▶ [Prompt] Your copy runs from the line containing "Where should I" through the last line of the listing, both included. Restate those lines word for word and leave out pictures.
*** Opening Data records ***
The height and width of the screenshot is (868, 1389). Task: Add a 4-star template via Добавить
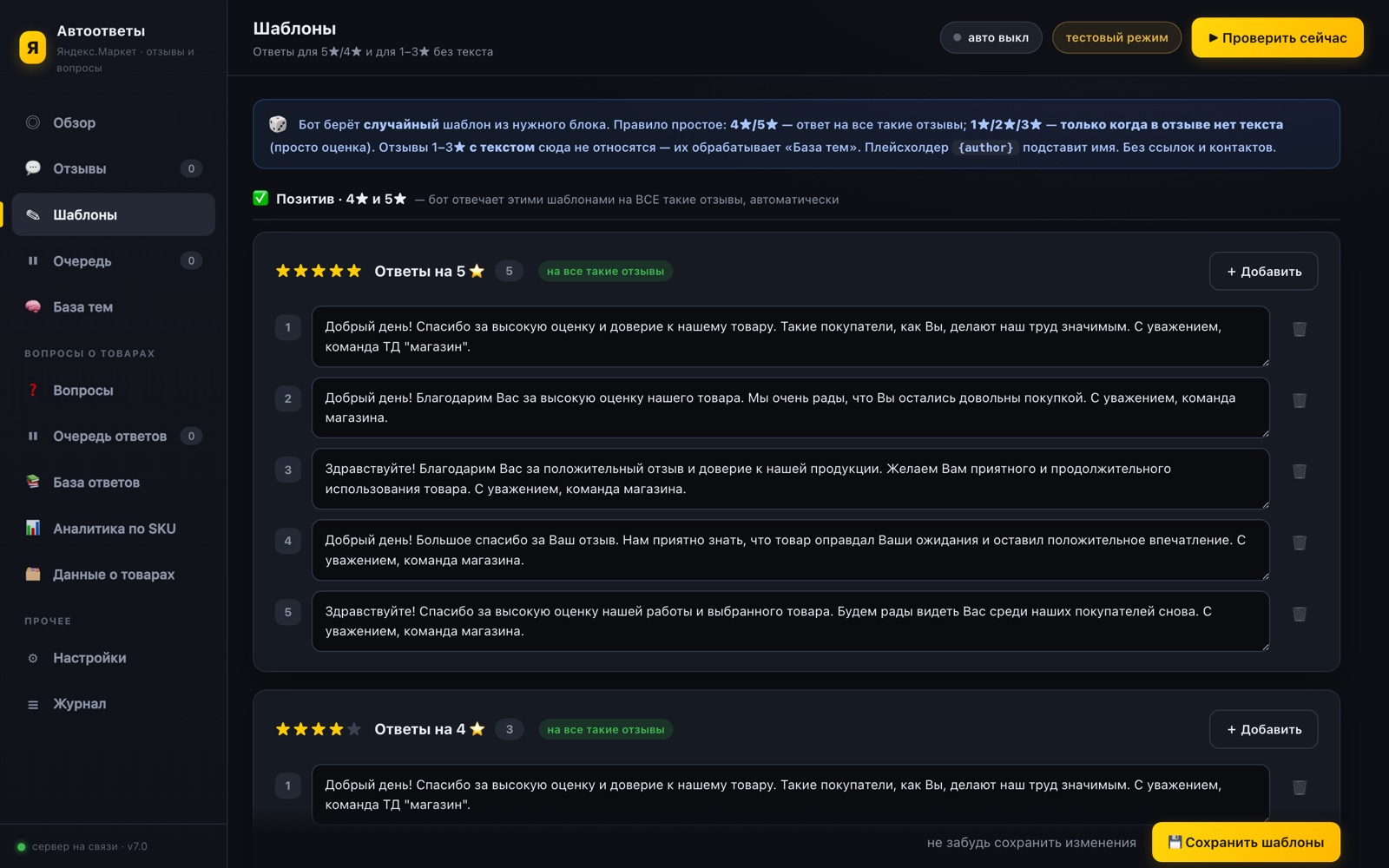click(x=1263, y=729)
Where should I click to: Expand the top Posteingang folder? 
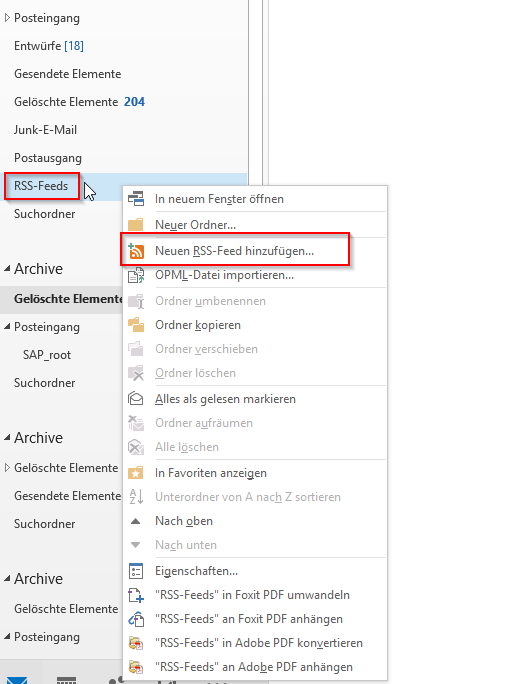tap(7, 18)
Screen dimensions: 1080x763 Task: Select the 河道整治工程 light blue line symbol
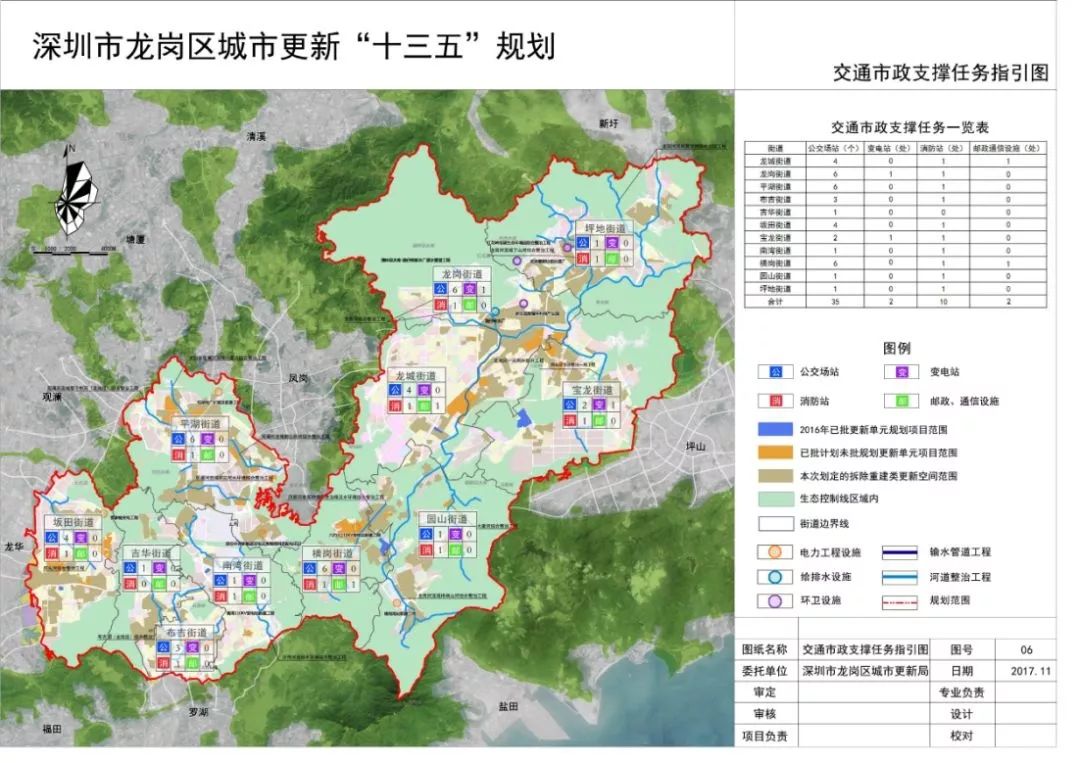tap(900, 577)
*** Closing Data records ***
▶ [Solution to the problem]
Where should I click to: Expand the top Posteingang folder? 
tap(7, 18)
Screen dimensions: 1080x763 Task: Select the 河道整治工程 light blue line symbol
tap(900, 577)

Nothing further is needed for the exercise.